Previously we have discussed the shifts which take place in the regulatory centers of the world specifically London and Maryland, which present an opportunity to the industry to respond to expressed need. Perhaps the greatest concern of every individual is access to health and quality of life.
This implies a strong directive for drug developers to respond to the identified needs of the patients and patient communities. But amongst those with therapeutic needs are some with more unaddressed medical requirements: patients with ‘orphan’ diseases.
Orphan diseases are rare and frequently untreated diseases. The previously referred shift towards patient driven drug development made a few voices heard and legislators in the European Community and United States started to act on behalf of the population. Here the legislators and regulators provided incentives to drug developers by reducing fees, providing exemptions and protection from competitors.
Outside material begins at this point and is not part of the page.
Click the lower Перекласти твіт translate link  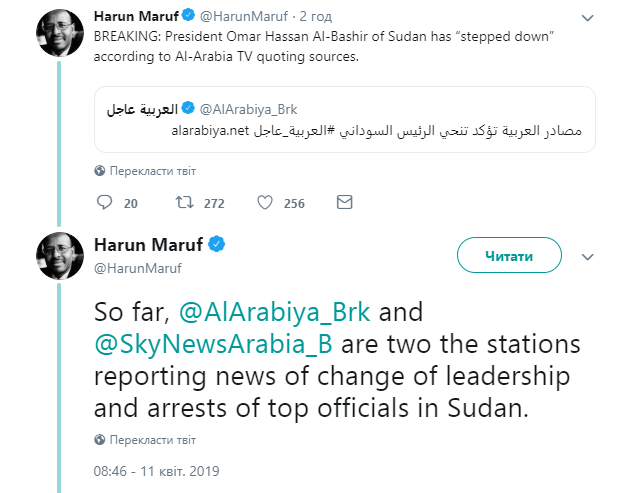coord(151,439)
Alongside drug development, legislation and regulation have been amenable to a patient driven model. And far from proving themselves lumbering bureaucratic behemoths, these organisations (FDA, EMA, US Senate) are facilitating the creation of an unprecedented environment of co-operation, insight and cohesion between the regulatory bodies, the legislative councils, drug developers and the patients. Proving the strength and influence of formal and informal patient organisations worldwide.
The Orphan Drug Act (1983), could be seen as the first such legislative response to acute patient need, and now serves to encourage drug developers to tackle rare diseases by offering incentives in the form of discounts and fast track advice and applications. The fact that the US model for orphan drugs has been adopted and rolled out to most jurisdictions globally is testament to its practical and important role in drug development.
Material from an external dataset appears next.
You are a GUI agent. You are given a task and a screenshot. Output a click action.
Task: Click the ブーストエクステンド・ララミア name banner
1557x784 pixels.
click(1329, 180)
We are now beginning to see further positive benefits from this global roll out. Recently, the FDA and EMA announced the commencement of a programme whereby data from orphan drugs, disorders, filings and applications are shared quickly and openly between the agencies. This simple response to need has further streamlined the process of delivering treatment to those who have a clear, unmet medical need.
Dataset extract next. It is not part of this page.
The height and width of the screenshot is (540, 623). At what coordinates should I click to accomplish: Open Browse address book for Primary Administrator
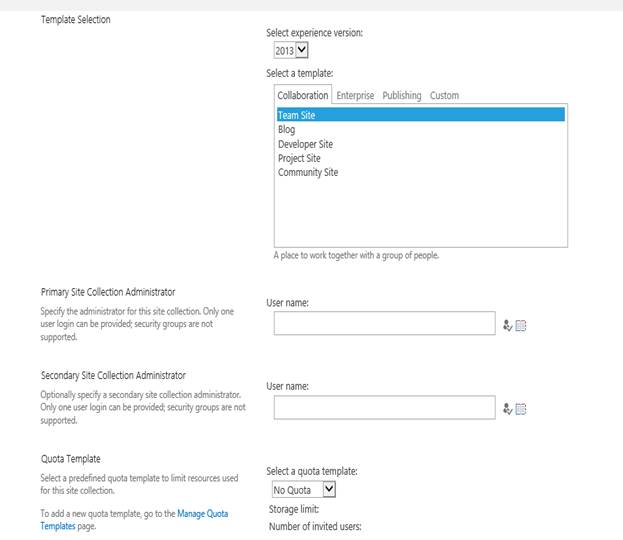521,324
And acting to address the importance of rare and untreated conditions is not confined to regulators.
Through consultation with patients, physicians, specialists and patient associations the porphyrias have been recognised as diseases of national importance in the US and funding allocated for their research. Such consideration is not born in a vacuum and is a clear move to respond to patient need
Aside from the benefit of regulatory incentives for developing orphan drugs and the potential to deliver treatment to those in a dire need of it, orphan diseases present a pharmaceutical opportunity.
Rare and untreated conditions are often the most severe and extreme. By researching, understanding and potentially treating them, we gain a deeper insight and uncover knowledge about drugs, molecules, diseases and human biology.
Proving and delivering therapeutic benefit in extreme conditions promotes the very real possibility of applying knowledge, expertise and treatment to more common ailments, while being able to deliver potentially life changing treatment to patients who need it the most.
Drug development and regulatory science will continue to evolve as we learn more about diseases and potential therapeutic molecules. The fundamental drive behind the development of such molecules and therapies, however, may undergo a shift as we enter an era of patient focused drug development.